## ASSIGNMENT
This exercise calls for an exact copy of the data below.

Stored items
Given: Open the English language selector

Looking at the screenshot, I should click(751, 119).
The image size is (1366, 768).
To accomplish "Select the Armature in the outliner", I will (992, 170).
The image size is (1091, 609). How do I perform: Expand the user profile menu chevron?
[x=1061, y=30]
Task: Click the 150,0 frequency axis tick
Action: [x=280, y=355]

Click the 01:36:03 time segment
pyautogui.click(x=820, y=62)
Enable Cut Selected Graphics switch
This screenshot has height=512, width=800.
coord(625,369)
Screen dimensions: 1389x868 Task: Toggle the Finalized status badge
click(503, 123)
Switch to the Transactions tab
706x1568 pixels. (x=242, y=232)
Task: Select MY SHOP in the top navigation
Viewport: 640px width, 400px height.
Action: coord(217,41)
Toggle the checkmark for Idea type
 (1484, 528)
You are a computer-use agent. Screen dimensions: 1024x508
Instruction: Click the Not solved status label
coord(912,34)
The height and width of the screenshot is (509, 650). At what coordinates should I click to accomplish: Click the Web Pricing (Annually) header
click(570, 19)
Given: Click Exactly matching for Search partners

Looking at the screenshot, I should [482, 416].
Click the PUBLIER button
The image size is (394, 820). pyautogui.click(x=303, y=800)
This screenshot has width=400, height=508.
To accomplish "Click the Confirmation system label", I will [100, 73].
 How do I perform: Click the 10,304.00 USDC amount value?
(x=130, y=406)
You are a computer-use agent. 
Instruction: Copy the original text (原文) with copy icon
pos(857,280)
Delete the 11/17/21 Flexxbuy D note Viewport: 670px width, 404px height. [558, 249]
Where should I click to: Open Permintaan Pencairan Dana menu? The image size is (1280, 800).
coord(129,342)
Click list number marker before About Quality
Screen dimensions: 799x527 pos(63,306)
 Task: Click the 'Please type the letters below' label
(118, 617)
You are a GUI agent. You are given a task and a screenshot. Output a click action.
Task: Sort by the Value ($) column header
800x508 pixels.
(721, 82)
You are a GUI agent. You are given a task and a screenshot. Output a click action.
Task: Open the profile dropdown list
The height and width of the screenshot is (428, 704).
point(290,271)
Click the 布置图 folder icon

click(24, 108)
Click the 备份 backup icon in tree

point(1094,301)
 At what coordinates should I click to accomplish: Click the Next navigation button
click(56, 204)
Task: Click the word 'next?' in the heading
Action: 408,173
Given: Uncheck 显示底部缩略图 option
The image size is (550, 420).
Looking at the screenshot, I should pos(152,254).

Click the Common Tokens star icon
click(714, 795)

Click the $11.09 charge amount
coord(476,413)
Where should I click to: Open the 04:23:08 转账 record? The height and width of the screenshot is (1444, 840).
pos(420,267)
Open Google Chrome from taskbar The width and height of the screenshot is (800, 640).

## SOLVED EXERCISE
Given: Open the English language selector

Looking at the screenshot, I should click(751, 119).
The image size is (1366, 768).
To accomplish "Select the Armature in the outliner", I will (992, 170).
The image size is (1091, 609). How do I perform: Expand the user profile menu chevron?
[x=1061, y=30]
Task: Click the 150,0 frequency axis tick
Action: [x=280, y=355]

Click the 01:36:03 time segment
pyautogui.click(x=820, y=62)
Enable Cut Selected Graphics switch
This screenshot has height=512, width=800.
coord(625,369)
Screen dimensions: 1389x868 Task: Toggle the Finalized status badge
click(503, 123)
Switch to the Transactions tab
706x1568 pixels. (x=242, y=232)
Task: Select MY SHOP in the top navigation
Viewport: 640px width, 400px height.
Action: coord(217,41)
Toggle the checkmark for Idea type
 (1484, 528)
You are a computer-use agent. Screen dimensions: 1024x508
Instruction: Click the Not solved status label
coord(912,34)
The height and width of the screenshot is (509, 650). At what coordinates should I click to accomplish: Click the Web Pricing (Annually) header
click(570, 19)
Given: Click Exactly matching for Search partners

Looking at the screenshot, I should [482, 416].
Click the PUBLIER button
The image size is (394, 820). pyautogui.click(x=303, y=800)
This screenshot has width=400, height=508.
To accomplish "Click the Confirmation system label", I will [100, 73].
 How do I perform: Click the 10,304.00 USDC amount value?
(x=130, y=406)
You are a computer-use agent. 
Instruction: Copy the original text (原文) with copy icon
pos(857,280)
Delete the 11/17/21 Flexxbuy D note Viewport: 670px width, 404px height. [558, 249]
Where should I click to: Open Permintaan Pencairan Dana menu? The image size is (1280, 800).
coord(129,342)
Click list number marker before About Quality
Screen dimensions: 799x527 pos(63,306)
 Task: Click the 'Please type the letters below' label
(118, 617)
You are a GUI agent. You are given a task and a screenshot. Output a click action.
Task: Sort by the Value ($) column header
800x508 pixels.
(721, 82)
You are a GUI agent. You are given a task and a screenshot. Output a click action.
Task: Open the profile dropdown list
The height and width of the screenshot is (428, 704).
point(290,271)
Click the 布置图 folder icon

click(24, 108)
Click the 备份 backup icon in tree

point(1094,301)
 At what coordinates should I click to accomplish: Click the Next navigation button
click(56, 204)
Task: Click the word 'next?' in the heading
Action: 408,173
Given: Uncheck 显示底部缩略图 option
The image size is (550, 420).
Looking at the screenshot, I should pos(152,254).

Click the Common Tokens star icon
click(714, 795)

Click the $11.09 charge amount
coord(476,413)
Where should I click to: Open the 04:23:08 转账 record? The height and width of the screenshot is (1444, 840).
pos(420,267)
Open Google Chrome from taskbar The width and height of the screenshot is (800, 640).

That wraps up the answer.